To further investigate the H2O2 sensing ability, emission spectra of S-CDs with various concentrations of MnO2 are examined (Fig. 11.a). It can be observed that emission intensity is quenched upon addition of MnO2. This can be well explained from the spectral overlap observed between UV-visible absorption spectrum of MnO2 and emission spectrum of S-CDs (Fig. 11.b). The broad absorption band ranging from 350 nm to 550 nm that overlaps with blue emissions of S-CDs makes MnO2 nanosheets the perfect candidate for H2O2 assay [52]. Ultrasound sonication of the MnO2 nanosheet powder with S-CDs alters the surface features of dots. Nanosheets will mask the CDs and turn OFF its ability to emit radiation. These nanosheets act as an efficient quenching agent for luminescence by covering the surface of nanoparticles [42].

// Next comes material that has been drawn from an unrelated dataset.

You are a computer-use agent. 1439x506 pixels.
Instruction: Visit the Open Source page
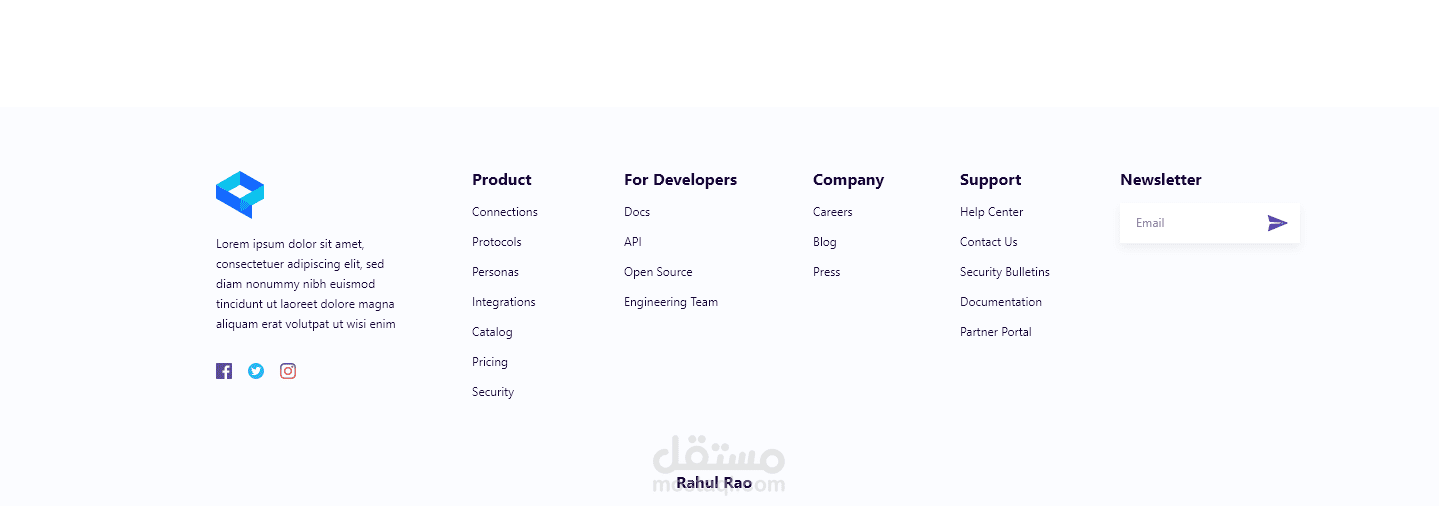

From Fig. 12.a it can be inferred that fluorescence intensity of S-CDs are regained after addition of different concentrations of H2O2. The fluorescence regaining efficiency of MnO2 modified S-CDs is linearly correlated with H2O2 concentration from 0.06 mM to 1 mM (Fig. 12.b). Thus the sensor exhibits a linear response to hydrogen peroxide concentration with a detection limit of 0.49 mM.On the addition of hydrogen peroxide solutions of various concentrations, the MnO2 nanosheet modified dots will start deteriorating. Luminescence by CDs is gradually recovered on adding higher concentrations of H2O2 solution. At a particularly higher concentration of H2O2 the nanosheet will be completely decomposed and all CDs will show fluorescence. This recovery of luminescence can be attributed to reduction of MnO2 to Mn2+ mediated by H2O2. This reduction reaction can be represented as [52, 53, 54].
MnO 2 + H2O2 + 2H+ → Mn2+ + 2H2O + O2
Thus, by measuring the intensity of radiation emitted by MnO2 modified carbon dots, we can even quantify the amount of H2O2 added. The real images of fluorescence under 370 nm excitation wavelength, observed from MnO2 modified carbon dots after addition of different concentrations of H2O2 is shown in Fig. 13. The biofriendly S-CDs can be effectively utilised for designing a fluorescent probe for sensitive determination of H2O2.